I have a job that I definitely need to keep a "clear" head and that is definitely not currently happening.


----------



## midgetmaid (Jul 22, 2010)

Hon, would your GP's office see you or call in a prescription?

Renee


----------



## Andros (Aug 26, 2009)

carreg said:


> Andros,
> I can truthfully say I have never felt this bad. My husband finally got through to the doctor's office Friday morning and the front office staff was no help. Although they said the endo wants to see me before the 19th, they have no openings. I feel if he could have talked directly to the doctor, he would have had me go right in. My husband got the impression from their attitude that if my symptoms got worse to just go to the ER. . . .
> I have a job that I definitely need to keep a "clear" head and that is definitely not currently happening.


This is unconscionable and a horrible horrible position for you! There has to be some way you can get started on Thyroxine replacement!

Do you have an urgent care facility in your area?

{{{{carreg}}}}


----------



## carreg (Aug 10, 2011)

Andros & midgetmaid,
I think my GP will be able to help Tuesday. However, I know I would not be able to get through to him this weekend because his after hours on call go through our local hospital. I'm sure he will be livid that the endo's front office staff was no help. I am praying the symptoms don't progress to the point that I have to go to the ER, however, at this point I'm not so sure . . . .
I like my endo, but I think this may be the last straw with the front office staff. At the very least, they should have squeezed me in Friday knowing this was Labor Day weekend. As a matter of fact, my endo should have called in a prescription to at least get me started on meds.
My husband asked me how I was feeling this morning and my reply was, "I would not wish this on my worse enemy!" I am so thankful for his patience and understanding because, unfortunately, he has had to take the brunt of my feeling so bad . . . .

THE DATA:
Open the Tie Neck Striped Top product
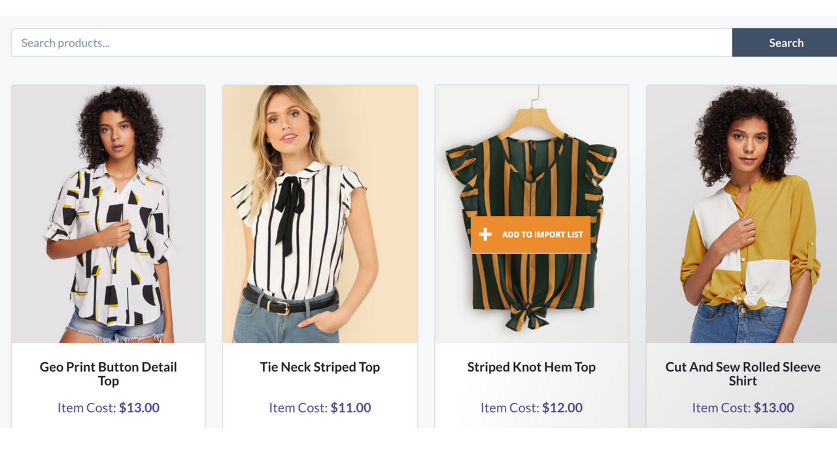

---

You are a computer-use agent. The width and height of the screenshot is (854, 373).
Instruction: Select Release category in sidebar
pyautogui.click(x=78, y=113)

PROBLEMS TO WORK ON:
1/ In the forum thread, copy word for word the passage from "I like my endo, but" up to and including "so bad . . . .".
2/ According to the forum thread, why does carreg think she won't be able to reach her GP over the weekend? Answer in one to three sentences.
3/ Continue the forum thread about carreg's trouble getting in to see her endocrinologist, starting after its last sentence.

OUTPUTS BY TASK:
1/
I like my endo, but I think this may be the last straw with the front office staff. At the very least, they should have squeezed me in Friday knowing this was Labor Day weekend. As a matter of fact, my endo should have called in a prescription to at least get me started on meds.
My husband asked me how I was feeling this morning and my reply was, "I would not wish this on my worse enemy!" I am so thankful for his patience and understanding because, unfortunately, he has had to take the brunt of my feeling so bad . . . .

2/ Her GP's after-hours on-call goes through the local hospital, so she doesn't expect to get through to him that weekend. She thinks he will be able to help on Tuesday instead.

3/
The worse symptoms I am having today is the more frequent feeling of the blood rushing to my head, dizziness, brain fog, achy joints, and headache . . .
I knew the RAI was not going to be a quick or easy fix. However, I never imagined feeling this bad . . . . .:sad0049:


----------



## carreg (Aug 10, 2011)

Well, I did end up in the ER yesterday evening. Symptoms were getting much worse. They did another TSH and T4. The TSH came back at 84 up from 54 on the 27th of August. They actually redid the test because they thought the first test was a mistake. I don't remember what the T4 was because the "brain fog" was taking over, but I remember it came back very low. They started me on Synthroid, maintenance dose. I think the ER doctor was really surprised that the endocrinologist at the very least did not call in a prescription this past Friday to get me started on replacement therapy.
I know this is not going to be a quick fix and I still have a long road ahead, but it is a start. I will be following up with my family doctor tomorrow. I have a feeling he will be making a phone call to the endocrinologist voicing his displeasure over not taking any action this past Friday especially with this being Labor Day weekend . . . . .


----------



## midgetmaid (Jul 22, 2010)

Thank God! You're right-it will take time to feel better, but now you will be headed in the right direction. Try to get as much rest as possible.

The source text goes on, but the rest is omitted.